I thought I would share some sounds of our bees. We're down from 8 eight hives from the beginning of spring to six. One of the new hives failed (something happened with the queen) and the red hive...well she swarmed and no new queen hatched afterwards. We combined her remnants with another hive so her workers had a shot at life in another hive. While we were doing all of this, I took the opportunity to record some sounds of a hive. Below is a healthy, strong, two year old colony. Note the buzzing is in unison. You will hear a nearby individual bee because she is close to the microphone, but you can hear how her buzzing fits in with the over all din of the hive. You'll also hear a second individual buzz--that's from a bee landing. This sound was taken after we had done a minor inspection, so the girls were a little bit on edge.
Now, here is the sound of a queenless colony (you'll also hear Mr. Neil explaining some bee technique to a guest in the background). But note in this video that the buzzing is all over the place, it's not cohesive, it's not in unison. It's a quieter hive and you make out almost all individual bees. The buzzing is dissonant and in some cases the buzzing almost cries out like a question: what am I supposed to be doing?

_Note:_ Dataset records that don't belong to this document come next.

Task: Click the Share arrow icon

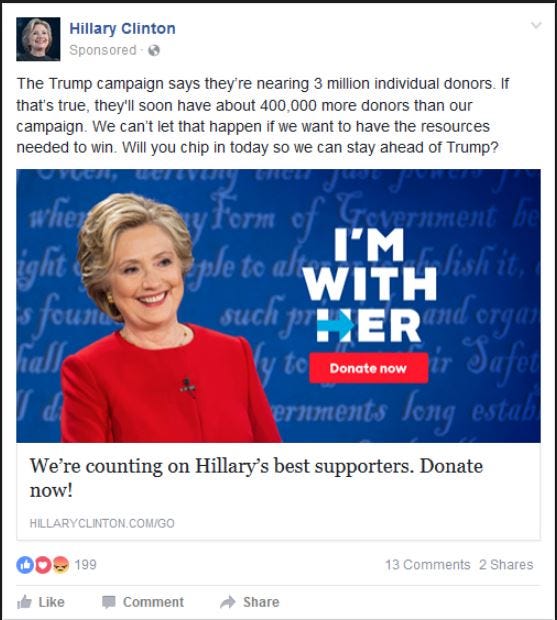Action: 228,602
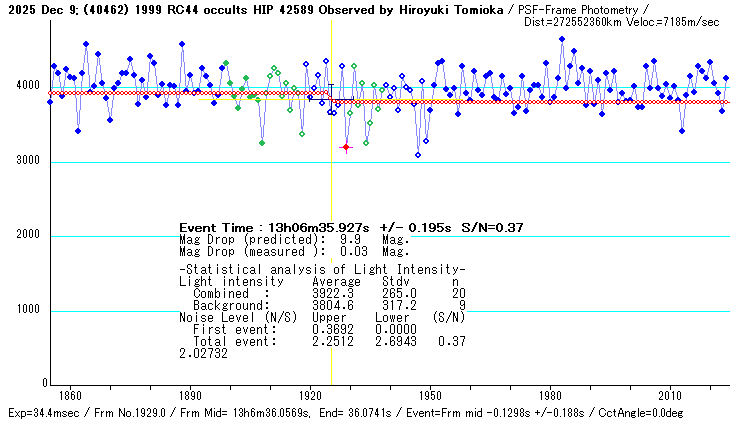
Task: Click the red star event marker
Action: [346, 147]
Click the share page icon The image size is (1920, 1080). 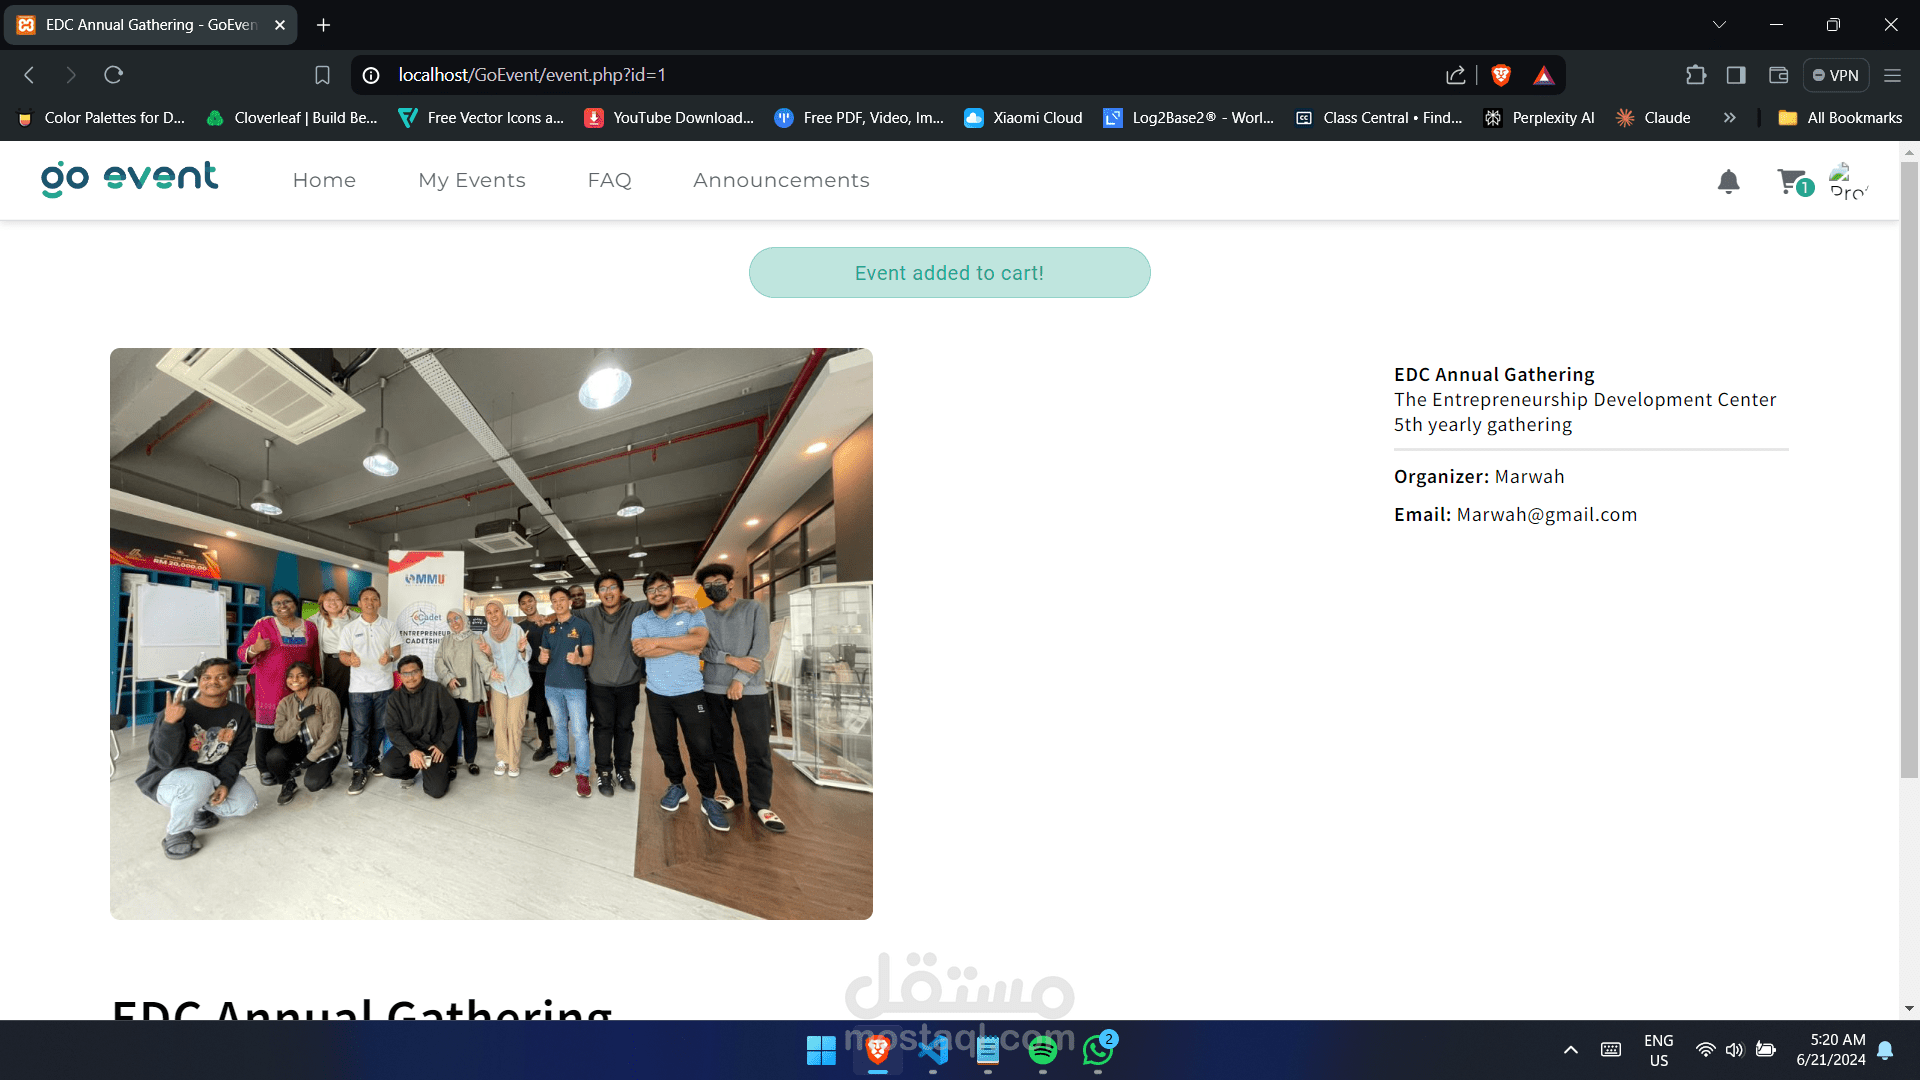coord(1455,75)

Bees have duties according to their ages. When they first hatch, they are nurse bees--tending larvae, maintaining pupating cells, feeding the young. As they get older, they more on to construction and eventually become foragers who look for pollen and nectar. Without a queen with a strong pheromone to hold them to hive there is no larvae to tend. Some workers will suddenly develop ovaries and try to lay eggs (which end up as deformed drones) since there is no larvae to tend too. The hive is in chaos and disarray. I think you can hear that in a queenless hive by the sad dissonant buzzing.

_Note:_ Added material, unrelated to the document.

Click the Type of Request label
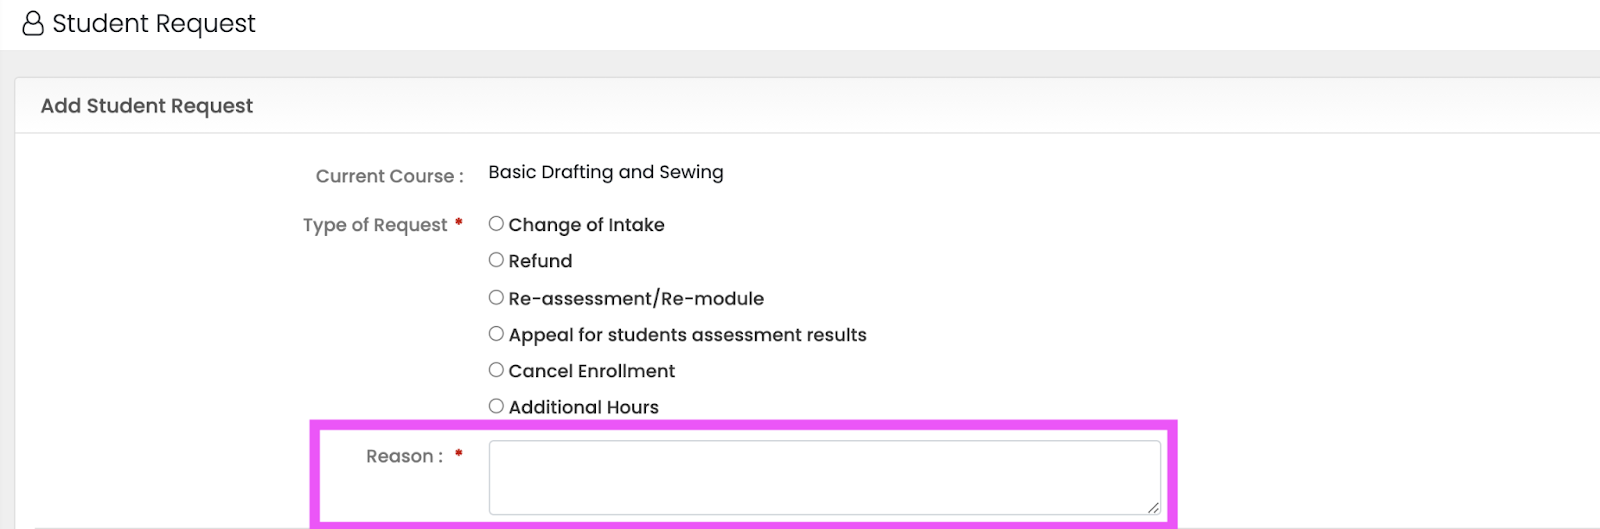The width and height of the screenshot is (1600, 529). [x=375, y=225]
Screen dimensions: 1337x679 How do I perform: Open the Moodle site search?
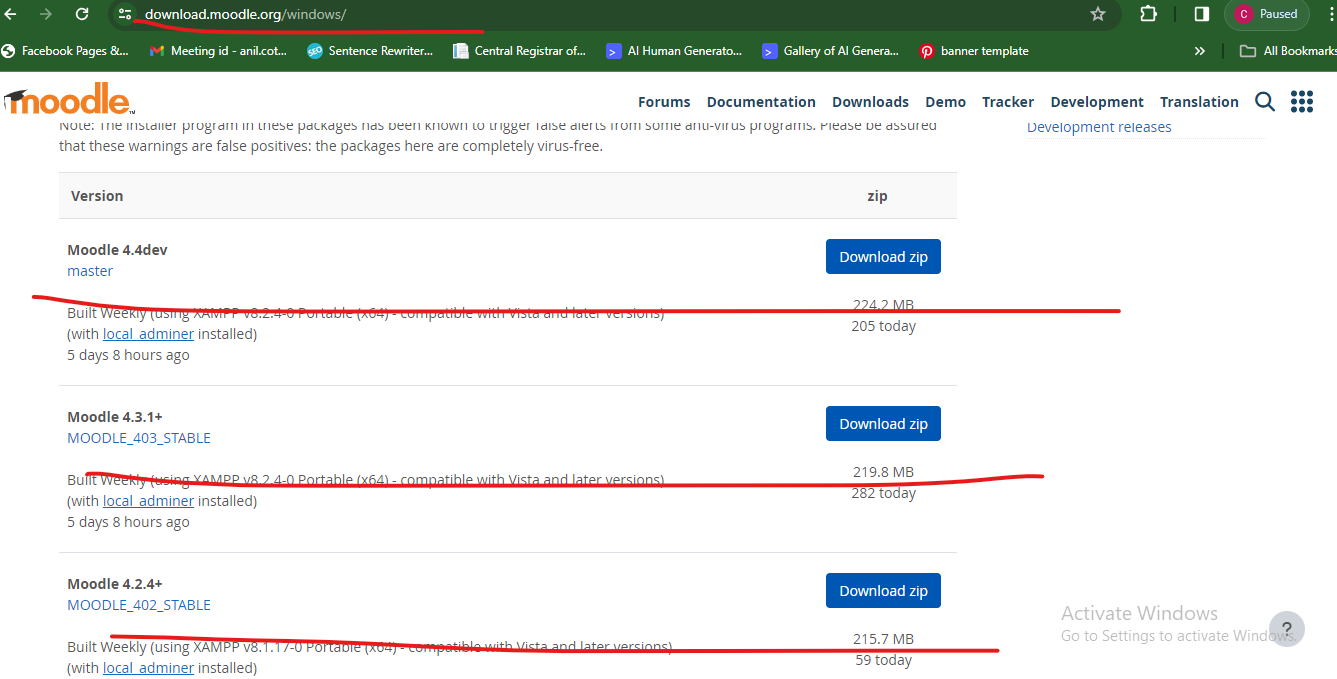[x=1264, y=101]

But then there is my favorite sound: the quiet of a new hive. Below is one of the hives we installed this year. As we do a quick inspection, the bees on this roof are buzzing quietly and contentedly. They also seem more curious about what you are doing to the abode, rather than defensive. Their buzzing is so quiet, you can barely hear it:
Aren't they just so cute when they are like that? Popping up their little heads to get a better look at your. I love it. I think bees are cute anyway--all furry and golden! In that last video, they also do that thing that rabbits do--kind of wiping their faces with their front...well, not paws...I guess, appendages. They are so endearing when they are like that.